Manning also has prejudices, partly the staples of British class, and partly the ignorance of the truly observant, who, seeing the specific in so supernatural a light, feel more free to generalize from it. By describing with journalistic accuracy what may be real events, she can miss the shading necessary to refine them. Her description of an elaborate tea at the apartment of a rich Jewish banking family, the Druckers, in Bucharest, may be truly drawn but it lacks relief and makes Harriet sound as if she had never met a Jew before. And moments equally dubious are scattered throughout the two trilogies, this one, for instance, on the modern novel. Clarence, a dispirited Englishman running Polish war relief in Bucharest, is speaking:
“To the Lighthouse is all right—but all [Virginia Woolf’s] writing is so diffused, so feminine, so sticky. It has such an odd smell about it. It’s just like menstruation.”
Startled by the originality of Clarence’s criticism, Harriet looked at him with more respect.
Harriet, whom we have come to trust as our litmus test of common sense, too often has the ring of the lady inappropriately in high dudgeon, and some of her epigrams—“They have the uniformity of their insecurity,” she remarks about middle-class dress—suggests a camp, paper-bag Oscar Wilde.
But Manning can also do this, describing a gypsy nightclub singer in a café:
Florica, in her long black and white skirts, was posed like a bird, a magpie, in the orchestra cage. When the applause died out, she jerked forward in a bow, then, opening her mouth, gave a high violent gypsy howl…. The first howl was followed by a second, sustained at a pitch that must within a few years (so Inchcape later assured the table) destroy her vocal chords…. Florica, working herself into a fury in the cage, seemed to be made of copper wire. She had the usual gypsy thinness and was as dark as an Indian. When she threw back her head, the sinews moved in her throat: the muscles moved as her lean arms swept the air. The light flashed over her hair, that was strained back, glossy, from her round, glossy brow. Singing there among the plump women of the audience, she was like a starved wild kitten spitting at cream-fed cats.

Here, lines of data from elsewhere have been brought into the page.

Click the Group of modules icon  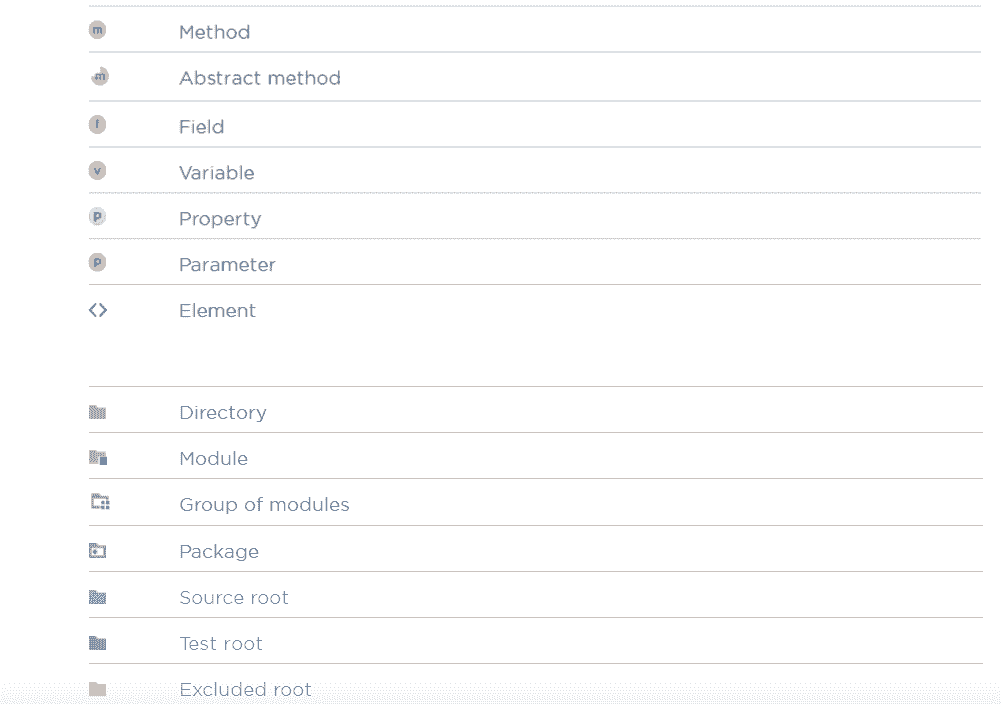click(x=99, y=503)
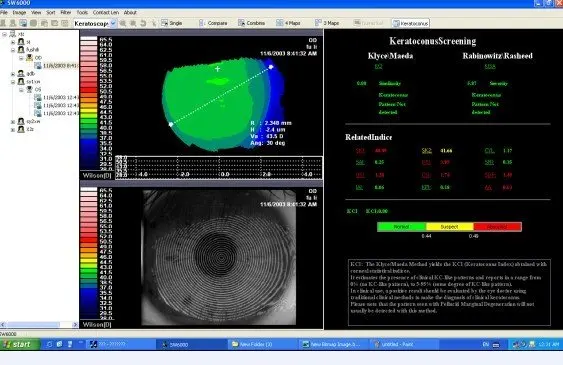563x365 pixels.
Task: Click the red Abnormal segment of KCI bar
Action: point(497,227)
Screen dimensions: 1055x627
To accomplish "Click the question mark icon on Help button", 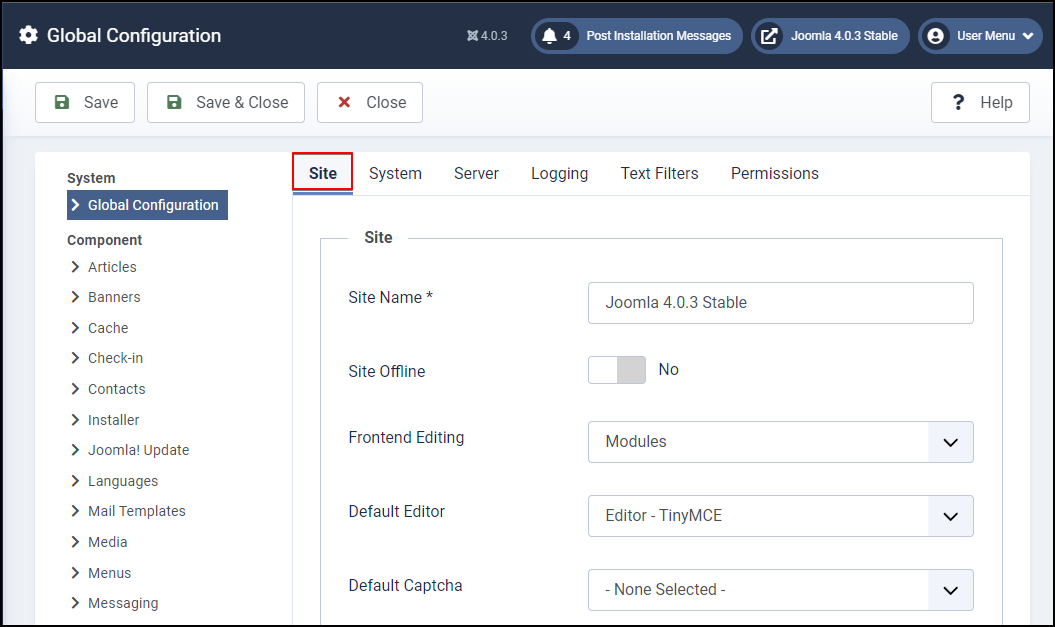I will [957, 102].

Manning is a novelist who works by accretion. The fine connections between personal despair and “the measureless suffering which in the Pringles’ time had become a commonplace” grow accumulatively more effective. Her notion of good and evil is complicated by her implicit belief in truth as the ultimate value. An enemy of illusions, she does not quite see how crucial they are both in love and in war. In regard to the empire, she is excusably gung-ho, considering the era in which she wrote. A certain naiveté results, at odds with the sophistication of her observations. She is, in many ways, a good girl forced to relay the bad messages the world keeps broadcasting. In spite of the novel’s narrative drive, its largeness of manner, and the appeal of its characters, some niggle of dissatisfaction rises in its wake. The best glimpse we will probably ever have of World War II in the Balkans and the Middle East, Fortunes of War has the subject, shape, and size of something epic, but lacks the poetry that goes with it.